部屋の雰囲気が――変わっていることに。ようやく気付いた。
「本当の家族の話は絶対に聞いちゃ駄目だからな。気をつけろよ」
――本当の家族?
ユニィとアリアさんのこと? なんで?
『何かあったの?』
僕が頭の中を?で埋め尽くされている間に、“僕”がアニキに問い掛けていた。
アニキは眉をぴくっと動かすと――小声で教えてくれた。
「親父は物心付く前に亡くなってたらしいんだが、問題はお袋の方だ。まぁ一言で言うと――あいつの住んでた村が、大量の魔物に襲われたんだよ。あいつのお袋はその時に――な」
お袋って――アリアさんのこと?
耳を疑う。俄かには信じられない。夢だとしても酷すぎる。
だけど、そんな僕にはお構いなしに。アニキはさらに声を潜めて続けた。
「俺達はその襲撃後に偶然近くを通り掛かったんだが――ありゃガキに見せて良いもんじゃねぇ。

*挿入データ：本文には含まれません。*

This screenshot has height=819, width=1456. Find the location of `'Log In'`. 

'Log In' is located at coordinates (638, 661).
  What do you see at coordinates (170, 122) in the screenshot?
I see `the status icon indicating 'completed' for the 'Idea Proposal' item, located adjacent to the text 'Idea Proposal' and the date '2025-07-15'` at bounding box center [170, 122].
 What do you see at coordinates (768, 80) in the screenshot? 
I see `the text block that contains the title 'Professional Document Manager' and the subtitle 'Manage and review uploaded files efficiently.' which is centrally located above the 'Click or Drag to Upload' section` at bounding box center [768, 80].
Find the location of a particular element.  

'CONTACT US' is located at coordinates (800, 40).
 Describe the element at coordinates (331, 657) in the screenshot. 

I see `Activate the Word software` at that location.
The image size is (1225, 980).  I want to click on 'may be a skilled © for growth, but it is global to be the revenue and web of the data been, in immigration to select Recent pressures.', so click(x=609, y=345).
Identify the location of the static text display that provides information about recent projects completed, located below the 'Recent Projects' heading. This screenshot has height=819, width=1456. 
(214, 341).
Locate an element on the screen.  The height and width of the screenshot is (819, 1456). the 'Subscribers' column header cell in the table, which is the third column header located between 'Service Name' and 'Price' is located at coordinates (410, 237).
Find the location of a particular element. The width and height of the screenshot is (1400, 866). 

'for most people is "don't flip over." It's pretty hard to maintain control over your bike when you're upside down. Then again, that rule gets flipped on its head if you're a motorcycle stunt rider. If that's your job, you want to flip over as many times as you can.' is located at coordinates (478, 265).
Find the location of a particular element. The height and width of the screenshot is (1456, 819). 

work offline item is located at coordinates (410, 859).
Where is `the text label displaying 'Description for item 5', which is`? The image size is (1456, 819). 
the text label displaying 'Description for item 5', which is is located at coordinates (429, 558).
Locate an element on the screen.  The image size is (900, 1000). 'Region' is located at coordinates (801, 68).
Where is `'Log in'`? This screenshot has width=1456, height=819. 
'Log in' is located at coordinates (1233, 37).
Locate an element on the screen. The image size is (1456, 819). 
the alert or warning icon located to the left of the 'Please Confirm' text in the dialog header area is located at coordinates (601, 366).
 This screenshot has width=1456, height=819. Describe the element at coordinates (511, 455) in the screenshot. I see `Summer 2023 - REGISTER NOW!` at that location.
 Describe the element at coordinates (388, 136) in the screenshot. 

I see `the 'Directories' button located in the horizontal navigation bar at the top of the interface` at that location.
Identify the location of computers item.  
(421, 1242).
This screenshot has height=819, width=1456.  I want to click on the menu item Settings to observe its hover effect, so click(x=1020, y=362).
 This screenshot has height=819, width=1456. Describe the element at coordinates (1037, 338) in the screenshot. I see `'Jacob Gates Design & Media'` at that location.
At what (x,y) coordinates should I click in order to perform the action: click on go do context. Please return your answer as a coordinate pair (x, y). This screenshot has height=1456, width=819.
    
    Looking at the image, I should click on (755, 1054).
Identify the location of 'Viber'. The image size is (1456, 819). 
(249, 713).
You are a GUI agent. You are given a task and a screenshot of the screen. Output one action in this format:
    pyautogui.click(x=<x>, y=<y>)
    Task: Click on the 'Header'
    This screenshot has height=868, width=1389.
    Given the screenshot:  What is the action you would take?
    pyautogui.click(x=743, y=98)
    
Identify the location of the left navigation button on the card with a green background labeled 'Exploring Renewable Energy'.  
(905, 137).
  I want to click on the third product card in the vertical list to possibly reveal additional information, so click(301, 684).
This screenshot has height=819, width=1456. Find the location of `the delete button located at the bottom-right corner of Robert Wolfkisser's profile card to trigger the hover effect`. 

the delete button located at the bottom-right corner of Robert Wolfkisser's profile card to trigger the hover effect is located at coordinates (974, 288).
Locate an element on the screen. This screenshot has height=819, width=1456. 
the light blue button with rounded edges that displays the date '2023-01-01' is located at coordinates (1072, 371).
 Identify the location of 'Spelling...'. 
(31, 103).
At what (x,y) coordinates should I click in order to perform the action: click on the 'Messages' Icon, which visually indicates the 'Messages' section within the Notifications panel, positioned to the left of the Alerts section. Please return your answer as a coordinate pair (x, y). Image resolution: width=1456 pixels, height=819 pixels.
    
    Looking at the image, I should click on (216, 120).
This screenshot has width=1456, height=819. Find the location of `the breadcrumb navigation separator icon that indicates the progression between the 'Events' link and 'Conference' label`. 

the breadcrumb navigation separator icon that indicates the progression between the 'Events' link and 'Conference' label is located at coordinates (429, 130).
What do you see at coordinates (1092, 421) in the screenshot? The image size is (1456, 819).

幸いうちの術師が心術を使えたんで、その時の記憶を忘れさせることができたんだが――それでも記憶が戻る可能性はゼロじゃねぇんだ。だからな、あいつに不用意に家族の話はするんじゃねぇぞ」
《――それなら。それならユニィは!? 「お袋は」ってことは、ユニィは大丈夫だったんでしょ? ねぇどうなの!? 黙ってないで何とか言ってよアニキ!》
声を出そうとするけど。アニキを問い詰めようとするけど――その情動は声にならない。
代わりに“僕”の口から出てきたのは。
『分かった。気をつけるよ』
月並みな。
そんな言葉だけだった。
(補足)以降当面の表記方法について
・地の部分:僕が“僕”を介して見たもの感じたもの、僕の心情
・《》内 :僕が口にしようとした言葉。情動
・『』内 :“僕”が口にした言葉。正確には“僕”の耳に聞こえた“僕”の声
・他人/他竜の声等は今まで通り。